• THE TASK:
Among the lines below, return each one that contains the word "menu".

Pixel coordinate grounding data:
★ ★ ★ ★ ★

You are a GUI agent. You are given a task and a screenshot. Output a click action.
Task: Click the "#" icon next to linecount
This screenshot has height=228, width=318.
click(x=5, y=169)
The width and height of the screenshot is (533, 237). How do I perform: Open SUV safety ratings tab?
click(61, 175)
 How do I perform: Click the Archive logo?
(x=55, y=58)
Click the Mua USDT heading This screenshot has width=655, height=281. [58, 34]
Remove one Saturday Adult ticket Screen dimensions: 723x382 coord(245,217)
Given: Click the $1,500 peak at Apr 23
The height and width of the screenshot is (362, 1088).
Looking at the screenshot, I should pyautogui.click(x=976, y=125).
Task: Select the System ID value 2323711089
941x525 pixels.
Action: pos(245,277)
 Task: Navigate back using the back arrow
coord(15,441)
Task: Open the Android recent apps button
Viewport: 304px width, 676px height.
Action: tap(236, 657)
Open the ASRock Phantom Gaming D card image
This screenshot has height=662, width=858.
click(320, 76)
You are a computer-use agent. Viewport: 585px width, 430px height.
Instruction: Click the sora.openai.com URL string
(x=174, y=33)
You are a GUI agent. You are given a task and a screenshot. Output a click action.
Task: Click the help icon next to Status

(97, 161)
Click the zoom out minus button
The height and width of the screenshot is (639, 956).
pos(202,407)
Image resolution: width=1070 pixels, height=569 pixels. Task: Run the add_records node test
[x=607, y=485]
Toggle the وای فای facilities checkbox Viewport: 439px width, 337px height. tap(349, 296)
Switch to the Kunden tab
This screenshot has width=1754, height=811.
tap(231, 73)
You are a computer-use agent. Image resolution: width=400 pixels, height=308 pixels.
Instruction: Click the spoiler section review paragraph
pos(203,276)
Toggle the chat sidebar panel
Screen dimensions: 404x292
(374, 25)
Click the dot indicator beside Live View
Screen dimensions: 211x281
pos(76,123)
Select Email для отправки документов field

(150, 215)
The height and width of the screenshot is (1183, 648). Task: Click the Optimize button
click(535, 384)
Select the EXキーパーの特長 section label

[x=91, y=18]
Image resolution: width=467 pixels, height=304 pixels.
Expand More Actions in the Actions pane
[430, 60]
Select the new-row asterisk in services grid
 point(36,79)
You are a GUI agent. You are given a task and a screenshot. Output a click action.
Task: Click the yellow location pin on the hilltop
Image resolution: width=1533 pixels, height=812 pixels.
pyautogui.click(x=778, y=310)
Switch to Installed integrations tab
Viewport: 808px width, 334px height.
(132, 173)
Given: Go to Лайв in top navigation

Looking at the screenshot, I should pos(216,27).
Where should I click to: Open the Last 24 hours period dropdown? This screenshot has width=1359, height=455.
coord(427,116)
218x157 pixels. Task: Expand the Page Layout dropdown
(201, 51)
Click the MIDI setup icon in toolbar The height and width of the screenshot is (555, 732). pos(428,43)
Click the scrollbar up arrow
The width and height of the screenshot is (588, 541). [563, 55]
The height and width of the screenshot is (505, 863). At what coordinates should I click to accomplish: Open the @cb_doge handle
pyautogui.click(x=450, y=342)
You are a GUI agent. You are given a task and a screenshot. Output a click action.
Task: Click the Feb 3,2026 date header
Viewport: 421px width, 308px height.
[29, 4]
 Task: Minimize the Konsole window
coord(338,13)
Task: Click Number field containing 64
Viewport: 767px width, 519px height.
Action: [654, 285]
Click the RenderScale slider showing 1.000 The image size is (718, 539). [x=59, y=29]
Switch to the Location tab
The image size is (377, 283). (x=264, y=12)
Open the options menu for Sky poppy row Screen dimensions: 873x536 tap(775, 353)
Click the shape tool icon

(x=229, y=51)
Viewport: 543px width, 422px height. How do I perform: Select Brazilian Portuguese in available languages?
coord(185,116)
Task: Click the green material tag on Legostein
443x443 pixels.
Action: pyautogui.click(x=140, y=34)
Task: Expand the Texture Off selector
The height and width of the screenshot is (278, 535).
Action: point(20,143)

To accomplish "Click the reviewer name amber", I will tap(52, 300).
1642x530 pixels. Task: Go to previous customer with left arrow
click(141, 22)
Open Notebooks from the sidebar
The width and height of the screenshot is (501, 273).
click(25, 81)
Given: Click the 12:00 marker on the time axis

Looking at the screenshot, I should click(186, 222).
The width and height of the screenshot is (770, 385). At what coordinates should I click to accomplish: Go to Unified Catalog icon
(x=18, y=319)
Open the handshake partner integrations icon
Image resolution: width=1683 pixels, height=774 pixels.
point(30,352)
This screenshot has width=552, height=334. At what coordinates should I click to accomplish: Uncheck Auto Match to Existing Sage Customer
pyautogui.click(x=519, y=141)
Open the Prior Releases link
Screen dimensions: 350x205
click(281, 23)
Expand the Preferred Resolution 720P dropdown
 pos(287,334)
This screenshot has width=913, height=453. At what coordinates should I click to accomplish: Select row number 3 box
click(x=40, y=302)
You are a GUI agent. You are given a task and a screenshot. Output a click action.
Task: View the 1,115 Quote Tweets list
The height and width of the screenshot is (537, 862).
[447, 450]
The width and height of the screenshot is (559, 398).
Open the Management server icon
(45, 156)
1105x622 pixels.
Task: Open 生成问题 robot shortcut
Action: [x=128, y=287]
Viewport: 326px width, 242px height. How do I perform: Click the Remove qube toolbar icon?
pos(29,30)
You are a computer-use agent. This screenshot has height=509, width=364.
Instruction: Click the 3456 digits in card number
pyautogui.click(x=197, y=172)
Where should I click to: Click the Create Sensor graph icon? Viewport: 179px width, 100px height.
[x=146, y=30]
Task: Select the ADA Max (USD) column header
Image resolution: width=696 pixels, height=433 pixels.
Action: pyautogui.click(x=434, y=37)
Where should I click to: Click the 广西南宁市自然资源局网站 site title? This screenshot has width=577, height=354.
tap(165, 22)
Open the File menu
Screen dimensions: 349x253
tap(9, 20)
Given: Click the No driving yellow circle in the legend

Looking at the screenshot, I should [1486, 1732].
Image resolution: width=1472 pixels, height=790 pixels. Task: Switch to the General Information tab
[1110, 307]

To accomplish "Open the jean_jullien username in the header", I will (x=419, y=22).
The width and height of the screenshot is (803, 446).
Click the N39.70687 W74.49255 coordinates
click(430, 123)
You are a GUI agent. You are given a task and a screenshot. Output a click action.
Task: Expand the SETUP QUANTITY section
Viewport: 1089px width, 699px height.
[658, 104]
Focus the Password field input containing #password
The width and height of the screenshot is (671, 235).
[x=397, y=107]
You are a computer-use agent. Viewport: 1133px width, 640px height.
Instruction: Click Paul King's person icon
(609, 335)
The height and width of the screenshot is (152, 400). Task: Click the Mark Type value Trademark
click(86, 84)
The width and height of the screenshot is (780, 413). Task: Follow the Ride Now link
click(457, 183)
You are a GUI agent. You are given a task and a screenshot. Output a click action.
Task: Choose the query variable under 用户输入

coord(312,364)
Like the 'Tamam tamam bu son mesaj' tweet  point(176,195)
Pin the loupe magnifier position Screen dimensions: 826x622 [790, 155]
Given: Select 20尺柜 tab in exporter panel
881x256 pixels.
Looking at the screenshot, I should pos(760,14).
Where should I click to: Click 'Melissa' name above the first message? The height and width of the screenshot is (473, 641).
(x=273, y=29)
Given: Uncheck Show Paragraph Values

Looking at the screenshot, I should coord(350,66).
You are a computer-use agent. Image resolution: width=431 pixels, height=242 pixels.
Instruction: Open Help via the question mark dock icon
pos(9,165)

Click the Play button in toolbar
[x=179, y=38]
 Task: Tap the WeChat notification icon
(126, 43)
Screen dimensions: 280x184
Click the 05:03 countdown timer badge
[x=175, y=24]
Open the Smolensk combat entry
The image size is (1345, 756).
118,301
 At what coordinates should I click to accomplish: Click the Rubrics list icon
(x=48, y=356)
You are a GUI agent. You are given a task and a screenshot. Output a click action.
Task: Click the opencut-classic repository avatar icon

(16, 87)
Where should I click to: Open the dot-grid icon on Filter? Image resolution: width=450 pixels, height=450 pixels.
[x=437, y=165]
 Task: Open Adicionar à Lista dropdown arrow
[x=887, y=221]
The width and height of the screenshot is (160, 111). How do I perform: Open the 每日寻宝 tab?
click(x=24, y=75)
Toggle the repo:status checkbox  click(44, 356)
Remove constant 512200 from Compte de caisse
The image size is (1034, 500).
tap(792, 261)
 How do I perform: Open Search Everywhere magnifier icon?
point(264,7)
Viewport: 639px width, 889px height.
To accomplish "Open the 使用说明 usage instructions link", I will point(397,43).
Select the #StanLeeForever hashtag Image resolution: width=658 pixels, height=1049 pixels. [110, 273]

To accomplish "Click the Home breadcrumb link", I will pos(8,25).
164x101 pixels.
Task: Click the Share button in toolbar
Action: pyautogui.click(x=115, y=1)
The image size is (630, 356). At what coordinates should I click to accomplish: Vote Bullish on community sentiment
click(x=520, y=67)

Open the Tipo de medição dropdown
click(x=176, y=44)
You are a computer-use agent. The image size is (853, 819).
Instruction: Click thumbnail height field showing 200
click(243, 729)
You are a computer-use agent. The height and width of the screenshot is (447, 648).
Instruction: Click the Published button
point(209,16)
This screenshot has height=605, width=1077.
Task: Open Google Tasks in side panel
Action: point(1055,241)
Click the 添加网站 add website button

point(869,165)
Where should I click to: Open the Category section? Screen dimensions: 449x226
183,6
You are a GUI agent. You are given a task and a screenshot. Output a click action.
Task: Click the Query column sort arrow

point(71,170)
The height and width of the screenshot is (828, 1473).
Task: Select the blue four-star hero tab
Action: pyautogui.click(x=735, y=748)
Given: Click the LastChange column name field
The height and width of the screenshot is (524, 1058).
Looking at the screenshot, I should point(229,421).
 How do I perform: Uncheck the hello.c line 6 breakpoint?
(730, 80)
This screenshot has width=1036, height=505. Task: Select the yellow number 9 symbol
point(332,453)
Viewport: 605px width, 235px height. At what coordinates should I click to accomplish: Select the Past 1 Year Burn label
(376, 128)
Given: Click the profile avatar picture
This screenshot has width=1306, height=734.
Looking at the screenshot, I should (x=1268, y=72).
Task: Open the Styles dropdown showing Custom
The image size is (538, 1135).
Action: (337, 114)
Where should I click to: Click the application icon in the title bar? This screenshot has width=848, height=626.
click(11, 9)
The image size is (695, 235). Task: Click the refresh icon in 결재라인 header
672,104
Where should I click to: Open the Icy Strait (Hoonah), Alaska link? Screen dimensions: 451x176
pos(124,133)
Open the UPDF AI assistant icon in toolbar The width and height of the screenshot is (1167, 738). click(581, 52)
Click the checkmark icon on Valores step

★ ★ ★ ★ ★

• SOLUTION TO THE EXERCISE:
Open the options menu for Sky poppy row Screen dimensions: 873x536 tap(775, 353)
Open the File menu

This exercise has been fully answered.